About a year ago, a few of the larger virtualisation software vendors, such as VMware and CA Technologies, started campaigning against a phenomena that they called virtual stall.
In their estimation, most large organisations didn't go far enough in their virtualization plans. Many organisations had enjoyed the benefits virtualization brought, such as the greater efficiency that came about from consolidating their servers, and the increased flexibility that came from being able to move their virtualized workloads around from one server to the next.
But many of these early adopters had ceased their efforts after virtualising the low-hanging fruit, those easy-to-virtualise applications that only used a small portion of their allotted capacity. Industry experts estimated that many efforts stalled out after about 20 percent to 40 percent of an organisation's applications were virtualised.
Many balked at virtualizing more critical components, such as e-mail servers or transactional databases, even as VMware and others have presented evidence that such applications could run just as speedily and safely in virtualised environments. Gartner estimates that, by next year, more than half of all enterprise workloads will be virtualized.
Were VMware and CA just worried about their own revenue stall? Or can the majority of all applications in an enterprise be virtualized with no degradation in performance? Put another way, what with all the benefits of virtualization, are there valid reasons to continue to run apps natively on some specific hardware?
The truth is most applications can now run fine in a virtualised infrastructure, noted David K Johnson, a senior analyst for Forrester Research. Virtualization vendors have gone a long way toward solving some of the thornier performance issues that hampered earlier installations.
That said, not all applications would benefit by being virtualised.
"If the application really dominates one resource, like the network I/O or disk I/O, it may not be a good candidate for a virtualised environment," Johnson says. In these cases, there is no point in virtualizing the application because it will dominate the server's resources anyway.
A similar case can be made for desktop virtualisation -- namely that it can be done technically, though its value would be limited to certain circumstances.
With Virtual Desktop Interface (VDI), the desktop has been virtualised in a server environment, and delivered to the users over the network. Early adoption of VDI was hampered by the edge cases, where users might have required video or audio connections, or could only access desktops by way of a WAN.
With the release of the latest VDI software from VMware and Citrix, both companies have gone a long way in offering more full desktop-like features and performance, such as the ability to personalise virtual desktops, and the ability to stream desktops over a WAN.

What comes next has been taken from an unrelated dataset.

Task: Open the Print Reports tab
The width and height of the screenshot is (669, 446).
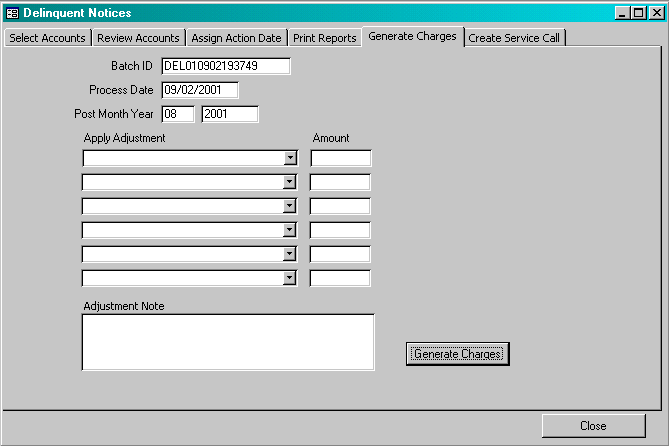Action: pos(324,38)
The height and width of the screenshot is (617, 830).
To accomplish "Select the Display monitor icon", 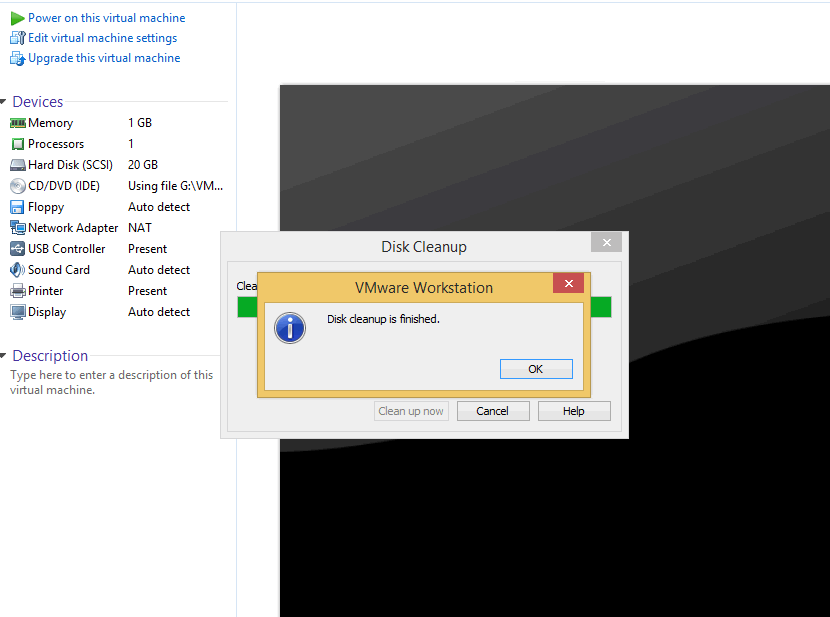I will 17,312.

Still, issues remain. Microsoft, for instance, has warned that VDI can be just as expensive as non-virtualised environments, and would be best suited for select use cases, such as when employees may work in multiple locations.
Another issue is that virtual environments can't offer the ability for desktop programs to fully intermesh. "When a virtual application is installed, it doesn't have the opportunity to put things into other programs," Johnson says. For example, in a virtualized environment, Adobe Acrobat won't be able to install print-to-PDF capability in Microsoft Outlook. "Those integration points are gone," Johnson says.
Not everyone would need such integration points, so in many cases VDI would be fine, and indeed offers many advantages for the enterprise, such as a more secure and orderly desktop management environment for administrators.
Another issue that can slow deployment is the fact that software licensing audits are harder to execute in a virtual environment. The virtual machine is, in effect an inscrutable black box for most software inventory tools (though VMware has recently added some APIs into its virtual machines that will help outside programs inventory the contents of virtual machines).
And, even with these benefits, it still might make sense to run some large applications directly on PCs.
"For really big applications [like CAD programs], it makes sense to install them natively," Johnson says. "Typically people are using AutoCAD as their primary workstation, so there's no good reason to install that virtually."
Those fighting virtual stall can rejoice, however. In years past, IT managers might have wondered what resources could be virtualized; These days many are just as likely to ask what applications need to run natively.
Virtualization is becoming the default deployment model for an increasing number of enterprises, Johnson says.